Posted: 07.05.2011
Talk About Disaster Planning
While the vivid images of Japan's tsunami and the tornados that devastated America's southland are still fresh in our minds, it bears a moment of reflection for both on the shear scope of tragedy and commerce disruption. As business people, we often think that the un-thinkable cannot happen to us, to our businesses and to our families. But it can, and it does.
The decision to purchase insurance occurs for a variety of reasons, but at the heart of the matter remains a tipping point of risk that has unbearable financial consequences. In other words, we simply cannot afford a bad day - or a bad decade, which would cause so much of the security that we have worked so hard to create to disappear - and so we transfer that risk to an insurer so that if the sky truly falls, we can mitigate the certain hardship.
The smartest buyers, (and I am encouraging you to reflect upon your own decision process), do not take completion of the Business Income worksheet lightly.
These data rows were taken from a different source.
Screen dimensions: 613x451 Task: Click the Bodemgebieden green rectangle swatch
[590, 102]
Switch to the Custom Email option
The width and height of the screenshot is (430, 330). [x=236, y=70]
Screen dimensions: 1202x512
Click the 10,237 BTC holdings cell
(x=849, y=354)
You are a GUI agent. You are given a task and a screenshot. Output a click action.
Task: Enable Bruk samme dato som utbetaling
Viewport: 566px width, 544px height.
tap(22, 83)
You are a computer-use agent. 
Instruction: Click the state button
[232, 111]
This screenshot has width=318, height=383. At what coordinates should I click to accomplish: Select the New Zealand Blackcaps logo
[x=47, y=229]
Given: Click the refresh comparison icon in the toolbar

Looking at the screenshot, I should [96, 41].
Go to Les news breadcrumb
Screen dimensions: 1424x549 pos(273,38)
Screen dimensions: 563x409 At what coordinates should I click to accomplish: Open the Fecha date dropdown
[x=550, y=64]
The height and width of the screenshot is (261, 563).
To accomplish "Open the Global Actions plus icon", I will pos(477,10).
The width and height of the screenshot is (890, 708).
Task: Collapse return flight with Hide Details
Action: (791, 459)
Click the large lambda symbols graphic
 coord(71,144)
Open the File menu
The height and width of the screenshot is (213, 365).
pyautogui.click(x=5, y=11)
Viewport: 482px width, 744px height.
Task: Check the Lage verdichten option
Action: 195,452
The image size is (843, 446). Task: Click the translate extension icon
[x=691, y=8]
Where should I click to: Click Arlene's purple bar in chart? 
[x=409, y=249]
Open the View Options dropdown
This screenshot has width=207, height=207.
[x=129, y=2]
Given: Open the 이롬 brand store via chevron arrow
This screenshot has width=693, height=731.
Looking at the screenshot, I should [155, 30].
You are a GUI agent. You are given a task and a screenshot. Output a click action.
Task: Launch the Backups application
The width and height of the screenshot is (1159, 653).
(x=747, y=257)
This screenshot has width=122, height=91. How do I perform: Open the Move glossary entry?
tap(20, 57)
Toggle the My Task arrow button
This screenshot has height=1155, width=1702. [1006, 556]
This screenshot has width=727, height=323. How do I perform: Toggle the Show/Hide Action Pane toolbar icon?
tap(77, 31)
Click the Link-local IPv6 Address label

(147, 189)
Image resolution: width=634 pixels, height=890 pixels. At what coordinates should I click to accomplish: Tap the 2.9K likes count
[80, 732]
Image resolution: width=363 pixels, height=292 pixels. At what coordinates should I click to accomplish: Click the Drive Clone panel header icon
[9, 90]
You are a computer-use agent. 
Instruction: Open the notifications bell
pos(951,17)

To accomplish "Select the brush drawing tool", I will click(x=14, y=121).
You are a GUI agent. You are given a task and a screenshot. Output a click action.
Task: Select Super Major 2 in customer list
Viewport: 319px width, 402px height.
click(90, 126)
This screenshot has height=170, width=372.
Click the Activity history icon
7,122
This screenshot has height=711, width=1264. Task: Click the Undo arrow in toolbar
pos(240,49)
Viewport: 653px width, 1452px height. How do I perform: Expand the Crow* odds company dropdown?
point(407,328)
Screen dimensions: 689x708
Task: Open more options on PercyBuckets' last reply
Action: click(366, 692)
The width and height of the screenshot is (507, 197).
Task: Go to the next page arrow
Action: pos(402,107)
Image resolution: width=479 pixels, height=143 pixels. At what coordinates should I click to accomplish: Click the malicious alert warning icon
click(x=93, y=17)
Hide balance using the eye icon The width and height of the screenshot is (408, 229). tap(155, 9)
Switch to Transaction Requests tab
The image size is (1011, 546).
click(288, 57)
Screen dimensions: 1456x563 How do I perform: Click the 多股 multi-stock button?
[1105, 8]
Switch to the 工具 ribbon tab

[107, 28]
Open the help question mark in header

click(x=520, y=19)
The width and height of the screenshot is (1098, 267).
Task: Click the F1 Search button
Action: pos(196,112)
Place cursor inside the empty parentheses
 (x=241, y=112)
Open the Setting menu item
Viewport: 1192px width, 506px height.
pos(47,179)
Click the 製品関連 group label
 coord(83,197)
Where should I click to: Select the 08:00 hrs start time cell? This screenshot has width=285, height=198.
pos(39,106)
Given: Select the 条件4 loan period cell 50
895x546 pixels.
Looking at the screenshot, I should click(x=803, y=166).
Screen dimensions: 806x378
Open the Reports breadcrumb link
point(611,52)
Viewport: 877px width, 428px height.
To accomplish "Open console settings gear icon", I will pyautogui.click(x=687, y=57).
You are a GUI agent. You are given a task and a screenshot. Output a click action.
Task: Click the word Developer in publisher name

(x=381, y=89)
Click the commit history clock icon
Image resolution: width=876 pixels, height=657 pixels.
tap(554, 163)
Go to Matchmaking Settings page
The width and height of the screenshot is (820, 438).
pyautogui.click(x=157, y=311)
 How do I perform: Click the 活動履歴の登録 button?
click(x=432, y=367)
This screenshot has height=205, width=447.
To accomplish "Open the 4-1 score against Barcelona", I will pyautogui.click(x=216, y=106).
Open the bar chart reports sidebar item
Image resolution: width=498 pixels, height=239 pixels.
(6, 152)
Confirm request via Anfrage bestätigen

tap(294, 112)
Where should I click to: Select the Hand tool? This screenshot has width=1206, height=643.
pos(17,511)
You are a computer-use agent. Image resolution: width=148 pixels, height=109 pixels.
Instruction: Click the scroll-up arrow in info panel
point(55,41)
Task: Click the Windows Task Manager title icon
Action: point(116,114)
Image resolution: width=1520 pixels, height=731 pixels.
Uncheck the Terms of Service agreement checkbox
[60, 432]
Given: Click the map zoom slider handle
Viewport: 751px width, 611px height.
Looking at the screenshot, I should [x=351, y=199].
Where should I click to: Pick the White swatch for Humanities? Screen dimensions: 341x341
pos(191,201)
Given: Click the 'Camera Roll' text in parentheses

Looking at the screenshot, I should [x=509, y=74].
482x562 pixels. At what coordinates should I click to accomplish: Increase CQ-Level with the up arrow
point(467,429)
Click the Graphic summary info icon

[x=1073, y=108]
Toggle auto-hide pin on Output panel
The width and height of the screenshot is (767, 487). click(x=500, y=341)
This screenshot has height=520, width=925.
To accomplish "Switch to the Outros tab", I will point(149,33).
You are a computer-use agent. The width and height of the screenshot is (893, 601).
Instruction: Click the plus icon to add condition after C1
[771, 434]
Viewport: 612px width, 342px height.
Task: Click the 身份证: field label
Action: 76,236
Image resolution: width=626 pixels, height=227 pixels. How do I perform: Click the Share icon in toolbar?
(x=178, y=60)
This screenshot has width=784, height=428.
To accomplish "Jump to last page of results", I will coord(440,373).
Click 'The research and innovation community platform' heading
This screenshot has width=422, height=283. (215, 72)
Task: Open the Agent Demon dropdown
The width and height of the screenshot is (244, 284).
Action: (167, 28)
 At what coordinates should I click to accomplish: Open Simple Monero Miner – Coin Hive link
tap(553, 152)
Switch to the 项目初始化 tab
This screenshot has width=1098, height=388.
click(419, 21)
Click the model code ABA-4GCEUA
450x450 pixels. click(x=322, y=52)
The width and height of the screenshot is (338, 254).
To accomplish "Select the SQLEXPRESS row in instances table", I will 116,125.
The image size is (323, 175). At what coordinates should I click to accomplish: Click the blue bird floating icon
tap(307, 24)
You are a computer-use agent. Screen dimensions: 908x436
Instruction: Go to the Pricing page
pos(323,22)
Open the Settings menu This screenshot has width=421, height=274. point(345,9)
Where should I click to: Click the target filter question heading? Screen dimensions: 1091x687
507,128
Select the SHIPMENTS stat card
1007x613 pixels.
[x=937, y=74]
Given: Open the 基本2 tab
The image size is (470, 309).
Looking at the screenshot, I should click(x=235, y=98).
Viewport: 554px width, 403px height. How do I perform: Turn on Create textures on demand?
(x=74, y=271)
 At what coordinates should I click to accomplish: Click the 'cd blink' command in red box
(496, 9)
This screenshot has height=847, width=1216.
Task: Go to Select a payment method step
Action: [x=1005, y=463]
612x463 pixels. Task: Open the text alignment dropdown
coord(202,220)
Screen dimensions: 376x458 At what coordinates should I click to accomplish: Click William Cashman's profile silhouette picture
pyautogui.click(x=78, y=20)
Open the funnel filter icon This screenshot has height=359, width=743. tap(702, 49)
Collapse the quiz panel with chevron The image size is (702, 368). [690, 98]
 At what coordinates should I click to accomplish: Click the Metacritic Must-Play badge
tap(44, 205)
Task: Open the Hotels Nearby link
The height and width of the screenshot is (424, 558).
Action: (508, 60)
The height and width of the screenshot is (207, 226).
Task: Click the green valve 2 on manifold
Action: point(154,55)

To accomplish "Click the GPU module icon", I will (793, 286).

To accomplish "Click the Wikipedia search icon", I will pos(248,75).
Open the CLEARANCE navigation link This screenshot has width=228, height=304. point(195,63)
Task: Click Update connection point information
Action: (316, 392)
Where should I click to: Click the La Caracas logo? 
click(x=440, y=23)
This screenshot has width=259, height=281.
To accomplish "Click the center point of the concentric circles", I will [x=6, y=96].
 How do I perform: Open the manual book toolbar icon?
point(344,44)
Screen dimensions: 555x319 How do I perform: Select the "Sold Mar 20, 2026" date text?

And, they look beyond themselves. They carefully examine their sales and supplier chain to ascertain what would happen should one of their primary business relationships incur a disaster that would impact their own ability to perform. The solution might be a carefully bonded relationship with a friendly competitor or it might be additional insurance through Contingent Business Income.
And, the smartest buyers go further by complementing their Business Interruption coverage with astute Disaster Planning. They build useable plans that look past the classic scope of a fire, for example, and structure them to pre-identify which company they will retain for immediate remediation response, reconstruction sources, alternative site selection and set-up, e-document retrieval and employee deployment. The smartest buyers understand that what they may forecast to happen may not end up happening at all. In other words, they prepare to be prepared.
Even the best laid plans may not exceed the long reach of a disaster's impact. One outcome of the tsunami was the disruption in the flow of auto parts to US domestic auto suppliers. Without critical parts, those plants here in the US could not sustain production. On face value this was a classic contingent business interruption and yet in reality it was far more complex. Companies impacted in the US would have had to purchase both Foreign Earthquake and Foreign Flood insurance as part of their insurance program. Imagine if your broker was trying to sell you those coverages for Japan before the event occurred? Would you have considered it? At what point does the farfetched really come in to play and where does your checkbook say stop? But, 24 hours can change our whole perspective when the sky does fall.
These are complex and hard discussions to make the time for. Encourage yourself and your management team to take that time, to ask questions of yourselves and to seek collaboration from your Brown & Brown broker. If that bad day does come, your business will meet that challenge better prepared to survive, and thrive, in the future.